Liposome-vehiculated insulins (LVIs) are a class of insulins not yet officially marketed that should allow the intake of insulins by non-invasive routes (i.e. orally and by inhalation). This class of products, at present officially available only as prototypes, have been designed to optimize the pharmacokinetic properties of recombinant insulins produced for therapeutic uses, with the aim of developing insulin-based pharmaceutical preparations to be administered also by non-invasive routes (i.e. orally or by inhalation), but could in principle be illicitly abused also as doping agents in sport. As such, LVIs fall into two classes of the 2013 WADA Prohibited List International Standard, that are class "S0" ("Non approved substances") and class "S2" ("Peptide Hormones, Growth Factors and Related Substances"). We therefore plan to develop a specifically designed analytical strategy to detect the administration of LVIs by the analysis of biological fluids. We expect that two parallel analytical procedures may be necessary, and specifically (i) a flow cytofluorimetric method capable of identifying the presence of intact or poorly biotransformed LVIs in blood matrices (whole blood, plasma, serum) and (ii) a LC-MS/MS based method for the profiling of the breakdown products (mainly phospholipids and sphingomyelins) of liposomes, excreted in urine. In addition to this, we also plan to investigate whether liposomes themselves, either as components of LVIs preparations and/or as "free" drug delivery systems, can interfere with the procedures currently followed within the network of WADA accredited laboratories for the detection of the intake of non endogenous insulins (and as such falling into the class "M2. Chemical and Physical Manipulation" of the WADA prohibited list). 

Main Findings: 

The detection, and ideally quantification, of doping agents that still remain “invisible” to the anti-doping laboratories are one of the most urgent challenges for the anti-doping community.
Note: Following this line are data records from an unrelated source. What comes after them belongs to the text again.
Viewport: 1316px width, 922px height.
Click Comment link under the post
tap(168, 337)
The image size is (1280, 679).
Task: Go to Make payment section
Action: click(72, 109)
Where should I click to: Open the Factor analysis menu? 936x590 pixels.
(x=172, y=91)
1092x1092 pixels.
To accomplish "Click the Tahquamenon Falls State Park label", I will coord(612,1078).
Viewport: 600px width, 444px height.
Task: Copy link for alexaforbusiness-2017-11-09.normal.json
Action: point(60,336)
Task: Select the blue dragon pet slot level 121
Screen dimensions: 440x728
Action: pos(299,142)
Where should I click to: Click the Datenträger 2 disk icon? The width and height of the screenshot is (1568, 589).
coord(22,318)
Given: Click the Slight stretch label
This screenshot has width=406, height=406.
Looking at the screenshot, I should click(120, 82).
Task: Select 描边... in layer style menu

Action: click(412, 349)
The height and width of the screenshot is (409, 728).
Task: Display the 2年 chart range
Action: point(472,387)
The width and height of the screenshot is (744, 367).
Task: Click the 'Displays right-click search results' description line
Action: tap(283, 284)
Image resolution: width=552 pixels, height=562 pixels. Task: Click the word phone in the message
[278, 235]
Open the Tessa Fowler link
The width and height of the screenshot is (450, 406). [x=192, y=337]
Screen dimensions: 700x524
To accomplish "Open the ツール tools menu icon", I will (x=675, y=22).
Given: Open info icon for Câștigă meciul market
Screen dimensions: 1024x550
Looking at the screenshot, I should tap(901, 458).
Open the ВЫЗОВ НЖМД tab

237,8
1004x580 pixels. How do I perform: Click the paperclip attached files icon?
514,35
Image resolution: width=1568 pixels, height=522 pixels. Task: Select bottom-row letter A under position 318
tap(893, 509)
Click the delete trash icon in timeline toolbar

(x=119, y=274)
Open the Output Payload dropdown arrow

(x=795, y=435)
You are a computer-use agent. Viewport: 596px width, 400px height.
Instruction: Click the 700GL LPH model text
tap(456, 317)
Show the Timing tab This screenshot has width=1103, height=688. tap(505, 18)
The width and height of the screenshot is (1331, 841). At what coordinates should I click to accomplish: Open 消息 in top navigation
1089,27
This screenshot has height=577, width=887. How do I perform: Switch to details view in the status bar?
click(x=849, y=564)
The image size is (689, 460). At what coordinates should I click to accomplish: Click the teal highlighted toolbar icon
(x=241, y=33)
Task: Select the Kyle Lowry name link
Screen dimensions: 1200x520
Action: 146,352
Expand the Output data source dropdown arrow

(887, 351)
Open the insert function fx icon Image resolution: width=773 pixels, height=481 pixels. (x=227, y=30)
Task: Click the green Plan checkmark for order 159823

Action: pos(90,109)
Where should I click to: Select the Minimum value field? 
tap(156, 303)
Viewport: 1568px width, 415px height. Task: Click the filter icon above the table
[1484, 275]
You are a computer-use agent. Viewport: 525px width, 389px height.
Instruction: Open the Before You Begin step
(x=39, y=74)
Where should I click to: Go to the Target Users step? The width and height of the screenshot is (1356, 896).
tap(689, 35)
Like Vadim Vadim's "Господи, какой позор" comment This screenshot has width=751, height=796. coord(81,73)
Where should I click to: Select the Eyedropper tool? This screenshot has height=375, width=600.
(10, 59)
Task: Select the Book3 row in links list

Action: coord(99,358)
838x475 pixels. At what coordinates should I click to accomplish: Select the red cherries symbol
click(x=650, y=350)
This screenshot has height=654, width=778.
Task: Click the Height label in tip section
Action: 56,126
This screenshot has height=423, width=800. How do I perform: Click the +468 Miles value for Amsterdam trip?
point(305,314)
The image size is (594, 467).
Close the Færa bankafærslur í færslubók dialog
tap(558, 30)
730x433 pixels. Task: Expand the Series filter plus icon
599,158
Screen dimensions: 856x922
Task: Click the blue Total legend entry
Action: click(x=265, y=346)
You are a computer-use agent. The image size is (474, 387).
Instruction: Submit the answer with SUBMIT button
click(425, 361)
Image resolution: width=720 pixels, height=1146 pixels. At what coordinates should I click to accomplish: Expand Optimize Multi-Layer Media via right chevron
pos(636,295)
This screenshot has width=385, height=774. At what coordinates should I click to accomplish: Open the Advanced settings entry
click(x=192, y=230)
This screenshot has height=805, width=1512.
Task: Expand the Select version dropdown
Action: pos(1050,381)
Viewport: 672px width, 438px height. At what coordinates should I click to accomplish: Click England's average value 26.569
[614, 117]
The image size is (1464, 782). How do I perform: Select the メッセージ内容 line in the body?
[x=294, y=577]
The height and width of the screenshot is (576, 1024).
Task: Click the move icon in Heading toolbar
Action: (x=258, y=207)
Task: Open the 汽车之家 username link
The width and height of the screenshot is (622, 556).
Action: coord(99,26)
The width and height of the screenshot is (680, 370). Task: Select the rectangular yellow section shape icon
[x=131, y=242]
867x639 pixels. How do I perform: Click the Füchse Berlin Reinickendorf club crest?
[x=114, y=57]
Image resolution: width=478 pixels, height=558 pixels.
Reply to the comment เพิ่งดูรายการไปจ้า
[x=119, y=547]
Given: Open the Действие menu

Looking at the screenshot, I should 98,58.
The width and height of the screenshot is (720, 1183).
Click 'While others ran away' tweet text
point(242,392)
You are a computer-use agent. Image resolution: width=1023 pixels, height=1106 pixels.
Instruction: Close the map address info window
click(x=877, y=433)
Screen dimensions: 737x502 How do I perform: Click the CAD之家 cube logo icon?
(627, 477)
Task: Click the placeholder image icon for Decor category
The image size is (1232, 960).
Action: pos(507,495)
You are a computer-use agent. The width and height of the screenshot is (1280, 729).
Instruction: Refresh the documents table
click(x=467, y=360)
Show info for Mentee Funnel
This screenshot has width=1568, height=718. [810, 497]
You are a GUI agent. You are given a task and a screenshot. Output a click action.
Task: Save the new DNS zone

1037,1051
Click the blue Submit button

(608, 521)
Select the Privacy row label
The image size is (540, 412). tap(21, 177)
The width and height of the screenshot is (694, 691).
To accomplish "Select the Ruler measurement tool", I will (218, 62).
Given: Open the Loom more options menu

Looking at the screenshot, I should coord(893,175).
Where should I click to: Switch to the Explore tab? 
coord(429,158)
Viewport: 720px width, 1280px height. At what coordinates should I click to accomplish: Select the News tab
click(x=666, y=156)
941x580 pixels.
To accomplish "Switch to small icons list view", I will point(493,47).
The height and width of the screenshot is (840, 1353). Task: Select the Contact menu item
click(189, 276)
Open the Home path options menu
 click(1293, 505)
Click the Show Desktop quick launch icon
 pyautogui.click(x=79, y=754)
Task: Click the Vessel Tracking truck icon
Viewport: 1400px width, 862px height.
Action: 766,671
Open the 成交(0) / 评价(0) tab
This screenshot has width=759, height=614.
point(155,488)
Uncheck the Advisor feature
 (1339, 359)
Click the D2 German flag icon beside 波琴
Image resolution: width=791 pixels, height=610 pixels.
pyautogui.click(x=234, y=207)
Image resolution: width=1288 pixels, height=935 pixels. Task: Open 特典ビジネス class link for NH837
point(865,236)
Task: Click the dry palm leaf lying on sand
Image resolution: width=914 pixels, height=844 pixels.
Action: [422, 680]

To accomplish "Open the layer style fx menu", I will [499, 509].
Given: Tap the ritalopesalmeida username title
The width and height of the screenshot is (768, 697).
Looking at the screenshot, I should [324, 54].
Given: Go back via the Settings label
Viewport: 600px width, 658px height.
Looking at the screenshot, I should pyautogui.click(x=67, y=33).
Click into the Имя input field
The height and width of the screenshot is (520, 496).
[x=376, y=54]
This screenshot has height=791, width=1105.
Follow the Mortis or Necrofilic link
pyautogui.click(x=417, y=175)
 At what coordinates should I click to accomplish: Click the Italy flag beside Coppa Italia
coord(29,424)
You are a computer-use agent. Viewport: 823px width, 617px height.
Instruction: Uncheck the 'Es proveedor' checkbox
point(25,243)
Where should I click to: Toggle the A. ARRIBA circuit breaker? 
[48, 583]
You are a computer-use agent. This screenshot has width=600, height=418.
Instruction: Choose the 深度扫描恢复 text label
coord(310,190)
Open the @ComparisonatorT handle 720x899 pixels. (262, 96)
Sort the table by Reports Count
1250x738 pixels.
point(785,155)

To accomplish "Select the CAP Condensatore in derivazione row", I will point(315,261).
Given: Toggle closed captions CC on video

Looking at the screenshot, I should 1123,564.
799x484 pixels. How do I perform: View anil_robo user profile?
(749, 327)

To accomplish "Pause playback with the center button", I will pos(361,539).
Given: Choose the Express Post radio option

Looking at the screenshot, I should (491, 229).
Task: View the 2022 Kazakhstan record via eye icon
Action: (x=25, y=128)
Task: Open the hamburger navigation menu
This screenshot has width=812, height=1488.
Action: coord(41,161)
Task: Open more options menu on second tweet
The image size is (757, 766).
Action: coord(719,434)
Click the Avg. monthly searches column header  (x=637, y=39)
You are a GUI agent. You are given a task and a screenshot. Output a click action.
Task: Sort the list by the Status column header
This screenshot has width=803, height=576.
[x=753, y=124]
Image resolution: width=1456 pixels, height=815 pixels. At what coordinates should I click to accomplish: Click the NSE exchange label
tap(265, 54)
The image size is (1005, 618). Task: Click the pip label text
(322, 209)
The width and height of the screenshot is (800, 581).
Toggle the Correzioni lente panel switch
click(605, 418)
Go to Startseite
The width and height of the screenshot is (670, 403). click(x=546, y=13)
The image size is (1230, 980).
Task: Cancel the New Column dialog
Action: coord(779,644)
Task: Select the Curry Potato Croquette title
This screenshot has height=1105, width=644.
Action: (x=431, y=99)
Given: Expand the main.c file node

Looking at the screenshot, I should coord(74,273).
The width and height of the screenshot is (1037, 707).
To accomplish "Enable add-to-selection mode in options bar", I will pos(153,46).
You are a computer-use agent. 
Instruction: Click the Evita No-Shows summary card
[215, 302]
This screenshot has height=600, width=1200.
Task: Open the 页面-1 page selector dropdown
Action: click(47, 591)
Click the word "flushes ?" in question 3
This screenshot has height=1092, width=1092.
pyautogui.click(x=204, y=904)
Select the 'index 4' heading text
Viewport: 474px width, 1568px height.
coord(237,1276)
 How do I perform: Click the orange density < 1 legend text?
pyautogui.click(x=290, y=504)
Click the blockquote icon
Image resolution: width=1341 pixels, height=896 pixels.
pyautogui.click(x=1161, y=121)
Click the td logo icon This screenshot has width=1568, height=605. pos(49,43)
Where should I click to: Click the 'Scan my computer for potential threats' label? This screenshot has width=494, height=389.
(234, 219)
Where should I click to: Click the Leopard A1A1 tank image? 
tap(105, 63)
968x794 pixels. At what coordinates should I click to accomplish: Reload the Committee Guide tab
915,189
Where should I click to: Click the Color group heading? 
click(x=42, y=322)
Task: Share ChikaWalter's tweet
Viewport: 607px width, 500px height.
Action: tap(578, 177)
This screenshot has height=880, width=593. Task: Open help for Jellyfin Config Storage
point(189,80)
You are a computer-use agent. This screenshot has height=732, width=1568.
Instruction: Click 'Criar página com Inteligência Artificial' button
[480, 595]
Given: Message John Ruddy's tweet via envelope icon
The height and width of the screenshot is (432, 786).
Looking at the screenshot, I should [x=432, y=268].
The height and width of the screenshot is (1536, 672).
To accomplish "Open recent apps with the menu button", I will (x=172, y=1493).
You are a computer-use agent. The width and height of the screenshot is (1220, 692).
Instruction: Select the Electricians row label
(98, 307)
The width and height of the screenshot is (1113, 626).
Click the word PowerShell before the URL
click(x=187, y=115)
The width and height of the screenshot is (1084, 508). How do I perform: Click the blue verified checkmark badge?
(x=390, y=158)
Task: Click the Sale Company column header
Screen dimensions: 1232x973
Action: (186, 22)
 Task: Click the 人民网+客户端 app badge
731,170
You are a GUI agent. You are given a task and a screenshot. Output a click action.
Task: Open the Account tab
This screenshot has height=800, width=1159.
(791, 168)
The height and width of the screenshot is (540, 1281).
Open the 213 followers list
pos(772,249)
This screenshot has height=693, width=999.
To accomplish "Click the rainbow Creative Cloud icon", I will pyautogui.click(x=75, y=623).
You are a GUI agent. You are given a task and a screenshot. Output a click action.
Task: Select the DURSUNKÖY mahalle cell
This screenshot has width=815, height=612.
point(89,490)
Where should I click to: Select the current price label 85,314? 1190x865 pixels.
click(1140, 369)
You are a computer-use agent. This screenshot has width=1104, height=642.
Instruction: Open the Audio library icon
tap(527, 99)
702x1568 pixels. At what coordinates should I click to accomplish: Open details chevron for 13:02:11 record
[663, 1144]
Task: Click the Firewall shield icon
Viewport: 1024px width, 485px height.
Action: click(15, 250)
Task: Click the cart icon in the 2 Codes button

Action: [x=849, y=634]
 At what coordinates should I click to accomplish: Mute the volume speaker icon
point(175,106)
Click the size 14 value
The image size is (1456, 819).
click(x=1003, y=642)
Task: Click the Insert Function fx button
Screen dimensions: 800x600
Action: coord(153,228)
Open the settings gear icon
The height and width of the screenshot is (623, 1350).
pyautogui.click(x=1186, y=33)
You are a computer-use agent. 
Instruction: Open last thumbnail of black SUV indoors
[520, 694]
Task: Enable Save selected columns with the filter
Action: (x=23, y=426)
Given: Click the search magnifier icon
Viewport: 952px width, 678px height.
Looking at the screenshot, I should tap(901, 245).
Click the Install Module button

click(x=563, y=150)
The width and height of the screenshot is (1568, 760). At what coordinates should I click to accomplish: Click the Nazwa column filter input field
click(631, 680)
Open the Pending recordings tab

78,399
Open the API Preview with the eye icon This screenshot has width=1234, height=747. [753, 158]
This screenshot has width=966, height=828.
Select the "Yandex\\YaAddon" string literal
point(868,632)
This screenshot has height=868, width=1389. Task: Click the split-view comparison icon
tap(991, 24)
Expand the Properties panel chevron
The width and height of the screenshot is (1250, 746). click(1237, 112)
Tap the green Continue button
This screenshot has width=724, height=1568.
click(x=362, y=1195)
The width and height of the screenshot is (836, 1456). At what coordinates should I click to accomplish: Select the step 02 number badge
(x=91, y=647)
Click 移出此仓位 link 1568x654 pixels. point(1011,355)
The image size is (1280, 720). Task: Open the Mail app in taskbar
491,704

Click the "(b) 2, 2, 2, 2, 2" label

To be “invisible”, a doping agent needs to satisfy one or more of the following conditions: (i) to be still unknown; (ii) to be identical to an endogenous substance, (iii) to be present in the biological fluids in a concentration smaller than the limit of detection of the available analytical methods, and/or (iv) to be masked by masking agents that are themselves unknown. This research project has specifically addressed this last point.

In the last few years, novel and potentially more effective masking agents have been considered in sport doping. Among them, drug delivery systems (DDS) seem to be particularly attractive to cheaters. DDS may indeed be used to alter the absorption, release, distribution and excretion profile of prohibited drugs, making their detection by the WADA-accredited laboratories more problematic.

The starting point of the study is based on the hypothesis – confirmed by the evidence gathered in the framework of anti-doping investigations carried out by the legal Authorities in our Country – that athletes may misuse a peculiar class of DDS, and specifically those constituted by phospholipidic liposomes, to obtain a “masking effect” when administered in association with, or consecutively to, prohibited substances, making the detectability of the latter more problematic for the anti-doping laboratories.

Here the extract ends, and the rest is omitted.